> [TASK TO COMPLETE]: Scan the data. Collect each line that contains the word "plus".

SOURCE DATA START

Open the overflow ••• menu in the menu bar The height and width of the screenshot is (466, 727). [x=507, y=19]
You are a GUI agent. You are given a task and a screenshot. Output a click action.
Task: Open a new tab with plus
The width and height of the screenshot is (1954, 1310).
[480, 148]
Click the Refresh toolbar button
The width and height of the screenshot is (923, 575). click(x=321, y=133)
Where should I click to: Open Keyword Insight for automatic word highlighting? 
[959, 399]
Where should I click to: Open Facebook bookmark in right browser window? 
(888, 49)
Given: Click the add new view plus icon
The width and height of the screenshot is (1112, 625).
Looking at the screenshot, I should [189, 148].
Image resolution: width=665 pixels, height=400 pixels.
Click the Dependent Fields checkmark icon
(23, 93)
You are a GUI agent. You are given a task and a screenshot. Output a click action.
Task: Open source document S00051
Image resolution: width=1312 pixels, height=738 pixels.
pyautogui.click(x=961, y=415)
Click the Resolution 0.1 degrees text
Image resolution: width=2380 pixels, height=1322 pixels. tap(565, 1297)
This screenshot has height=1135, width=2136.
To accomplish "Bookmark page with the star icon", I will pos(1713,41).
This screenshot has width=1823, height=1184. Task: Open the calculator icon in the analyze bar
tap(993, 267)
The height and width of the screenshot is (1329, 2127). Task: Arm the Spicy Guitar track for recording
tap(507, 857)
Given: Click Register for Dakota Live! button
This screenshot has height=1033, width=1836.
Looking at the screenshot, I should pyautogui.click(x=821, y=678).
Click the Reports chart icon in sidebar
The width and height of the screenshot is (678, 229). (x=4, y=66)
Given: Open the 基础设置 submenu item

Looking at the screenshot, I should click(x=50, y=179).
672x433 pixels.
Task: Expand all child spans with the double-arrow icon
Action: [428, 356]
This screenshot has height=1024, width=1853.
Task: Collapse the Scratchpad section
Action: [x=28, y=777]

SOURCE DATA END

> [WRITTEN ANSWER]:
Task: Open a new tab with plus
Given: Click the add new view plus icon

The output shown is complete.